Una nuova ricerca per l'uso dei droni nell'individuazione delle mine antiuomo
La brillante idea di una giovane ricercatrice italiana del Dipartimento di ingegneria meccanica e aerospaziale della "Sapienza" Università di Roma
Un altro esempio di avanzata tecnologia posta a servizio dell’uomo: parliamo dell’ipotesi realistica di impiegare appositi droni per localizzare le mine antiuomo nascoste nel terreno.
Il problema delle mine affligge ancora diverse aree geografiche. Infatti, nonostante già 164 Paesi abbiano aderito alla Convenzione internazionale per la messa al bando delle mine, restano nel mondo molte zone pesantemente contaminate da conflitti passati e recenti. L’ultimo rapporto dell’International campaign to ban landmines attesta come, dall’ottobre 2017 all’ottobre 2018, l’uso di mine antiuomo sia proseguito da parte di forze governative e non, appartenenti a paesi – almeno otto, fra cui Myanmar, Afghanistan, Colombia, India e Nigeria – che non aderiscono alla Convenzione. Ma in diversi altri paesi – come Siria e Iraq, Ucraina, Libia e Tunisia – ci sono segnalazioni che finora non è stato possibile verificare con osservatori indipendenti. Di certo, dal rapporto risulta che le vittime delle mine esplose sono state quasi 2800 (per 87% tra i civili).
Si colloca in questo scenario la brillante idea di una giovane ricercatrice italiana, Federica Mezzani, che attualmente lavora con una borsa di ricerca al Dipartimento di ingegneria meccanica e aerospaziale della “Sapienza” Università di Roma. La Mezzani, quest’anno, è tra le sei vincitrici del premio “L’Oréal Italia per le donne e la scienza” (ramo italiano del premio internazionale L’Oréal-Unesco for women in science), che assegna a giovani ricercatrici borse di 20.000 euro ciascuna per realizzare un proprio progetto. Dopo essersi applicata in vari settori di ricerca – dalle onde gravitazionali ai metamateriali, ai droni per operazioni di soccorso – la Mezzani ha sviluppato questo nuovo progetto, decisamente più ambizioso, consistente nello studio e preparazione di speciali droni che, usati in “sciami”, siano in grado di localizzare le mine antiuomo nascoste nel terreno, per creare una mappa dettagliata indispensabile a chi poi dovrà eliminarle.

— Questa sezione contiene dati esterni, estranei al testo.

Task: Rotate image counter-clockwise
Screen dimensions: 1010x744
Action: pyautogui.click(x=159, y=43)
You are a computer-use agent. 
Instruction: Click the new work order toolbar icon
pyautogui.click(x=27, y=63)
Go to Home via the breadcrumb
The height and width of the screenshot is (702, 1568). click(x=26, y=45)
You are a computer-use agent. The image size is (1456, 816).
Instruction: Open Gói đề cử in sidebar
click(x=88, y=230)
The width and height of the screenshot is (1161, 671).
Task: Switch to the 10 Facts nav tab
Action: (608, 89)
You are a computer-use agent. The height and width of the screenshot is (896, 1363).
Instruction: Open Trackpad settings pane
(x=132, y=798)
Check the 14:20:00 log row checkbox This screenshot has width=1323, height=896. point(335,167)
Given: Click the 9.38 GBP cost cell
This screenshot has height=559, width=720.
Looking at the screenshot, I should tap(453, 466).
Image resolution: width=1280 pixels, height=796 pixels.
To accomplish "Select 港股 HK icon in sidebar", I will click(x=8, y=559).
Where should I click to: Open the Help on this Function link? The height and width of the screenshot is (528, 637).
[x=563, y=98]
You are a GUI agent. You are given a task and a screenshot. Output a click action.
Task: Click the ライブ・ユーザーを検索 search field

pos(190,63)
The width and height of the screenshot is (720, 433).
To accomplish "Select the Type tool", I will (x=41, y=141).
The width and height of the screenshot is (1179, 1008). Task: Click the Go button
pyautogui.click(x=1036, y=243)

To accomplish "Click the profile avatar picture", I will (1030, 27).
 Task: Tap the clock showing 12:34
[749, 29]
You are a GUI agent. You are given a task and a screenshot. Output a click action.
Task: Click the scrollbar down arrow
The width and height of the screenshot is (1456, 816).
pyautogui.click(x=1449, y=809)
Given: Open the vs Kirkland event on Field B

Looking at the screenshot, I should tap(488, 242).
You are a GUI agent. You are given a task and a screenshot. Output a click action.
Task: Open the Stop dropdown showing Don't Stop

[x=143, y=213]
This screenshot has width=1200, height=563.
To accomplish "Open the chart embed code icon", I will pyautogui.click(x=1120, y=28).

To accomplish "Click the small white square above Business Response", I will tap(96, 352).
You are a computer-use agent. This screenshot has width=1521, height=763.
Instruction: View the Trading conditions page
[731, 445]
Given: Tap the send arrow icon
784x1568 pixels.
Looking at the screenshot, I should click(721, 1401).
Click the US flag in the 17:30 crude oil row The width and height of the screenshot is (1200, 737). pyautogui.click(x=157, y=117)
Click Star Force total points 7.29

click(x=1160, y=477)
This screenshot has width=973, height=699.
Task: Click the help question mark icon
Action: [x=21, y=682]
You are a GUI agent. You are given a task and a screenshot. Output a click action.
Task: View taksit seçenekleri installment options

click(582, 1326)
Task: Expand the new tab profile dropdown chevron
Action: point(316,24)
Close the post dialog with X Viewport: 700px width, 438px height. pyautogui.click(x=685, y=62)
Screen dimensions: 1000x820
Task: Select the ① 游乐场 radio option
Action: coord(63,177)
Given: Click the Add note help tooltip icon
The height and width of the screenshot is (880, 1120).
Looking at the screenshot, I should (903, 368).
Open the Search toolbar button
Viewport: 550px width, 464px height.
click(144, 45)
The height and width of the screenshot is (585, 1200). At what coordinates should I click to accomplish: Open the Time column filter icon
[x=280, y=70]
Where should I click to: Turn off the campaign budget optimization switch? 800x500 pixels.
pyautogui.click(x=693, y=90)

In particolare, il sistema immaginato prevede due tipologie di sciami di droni. “Uno vola a una quota un po’ più alta – spiega la stessa Mezzani – per fare una ricognizione rapida del territorio e individuare le zone potenzialmente contaminate. In base alle informazioni del primo sciame, parte poi il secondo sciame che a bassissima quota, anche di pochi centimetri, fa un pattugliamento molto più dettagliato e comunica la posizione esatta delle mine per tracciarne una mappa in tempo reale. Lo scopo non è di farle esplodere ma solo di localizzarle”. Secondo la giovane ricercatrice italiana, le tecnologie di base per realizzare questo disegno esistono già, ma vanno sviluppate per questo uso specifico. Bisognerà invece sviluppare delle tecnologie più sofisticate per quanto concerne le logiche di controllo dei droni. L’altra sfida tecnologica riguarda l’individuazione del set di sensori più adatto al rilevamento le mine. La Mezzani al momento pensa di utilizzarne due tipi: dei sensori a ultrasuoni (più potenti ma con meno dettaglio), da usare sui droni ad alta quota, e un gravimetro da impiegare su quelli a bassissima quota. Quest’ultimo, messo a punto all’Università di Glasgow, rilevando piccole variazioni dell’accelerazione di gravità dovute a variazioni di densità del terreno, permette di visualizzare quel che c’è sottoterra proprio attraverso la misurazione della gravità. In ogni caso, in una prima fase del progetto saranno comunque presi in esame anche altri sensori, per individuare i più appropriati, dato che serve una sensibilità molto alta per individuare in modo preciso le mine distinguendole da altre anomalie del terreno. La sperimentazione, che dovrebbe iniziare il prossimo novembre, dovrebbe dare i primi risultati utili iniziali entro dieci mesi. Se avrà successo, si tratterà di trovare ulteriori finanziamenti per proseguire lo sviluppo di quest’idea innovativa. “La speranza – conclude Mezzani – è che, avendo una mappatura precisa, si possa andare a disinnescare le mine una a una, anziché farle brillare come si fa spesso oggi, perché le esplosioni possono inquinare i terreni”.